Leçon à tirer, le business peut toujours s’adapter, à une condition : avoir de la visibilité, ce qui est la faille fondamentale du trumpisme. La résilience de l’économie dépendra des accords commerciaux futurs et des certitudes qu’auront les investisseurs. Le secrétaire au Trésor, Scott Bessent, a assuré, lundi 28 avril, négocier avec 18 pays et déclaré qu’un des premiers accords pourrait avoir lieu avec l’Inde.

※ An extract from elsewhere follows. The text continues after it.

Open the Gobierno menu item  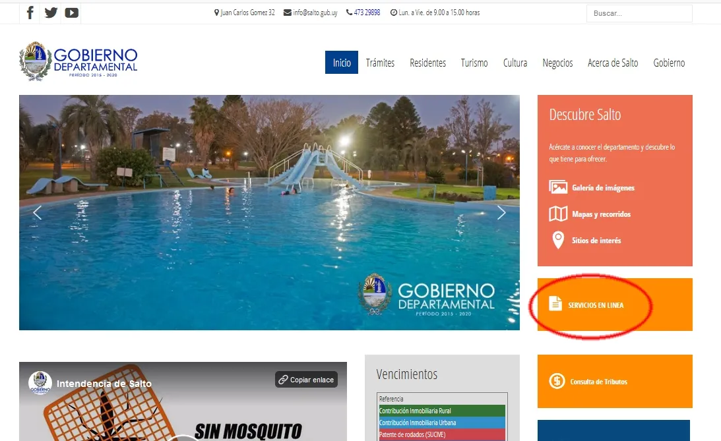[x=669, y=63]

L’affaire serait décisive pour Apple, qui a décidé de délocaliser sa production d’iPhone destinés au marché américain de la Chine vers le pays de Narendra Modi d’ici la fin 2026. Elle peut aussi l’être pour Boeing, qui pourrait revendre à Air India dix appareils que Pékin a refusé de réceptionner. Mais, pour le moment, aucun accord n’est en vue avec la Chine, et Pékin a nié, lundi, que Donald Trump et Xi Jinping se soient récemment parlé.
Paradoxalement, les marchés qui ont fait reculer Trump en s’effondrant lorsqu’il a imposé ses droits de douane prétendument réciproques le 2 avril, se sont alignés sur la vision prudemment optimiste. L’indice S&P 500 des grandes entreprises et le Nasdaq, riche en technologies, sont en recul de 11 % et 15 % depuis leur plus haut en février. Ce qui est beaucoup, sans être catastrophique, notamment car cela s’explique par la surévaluation objective de la tech, nourrie par l’engouement pour l’intelligence artificielle.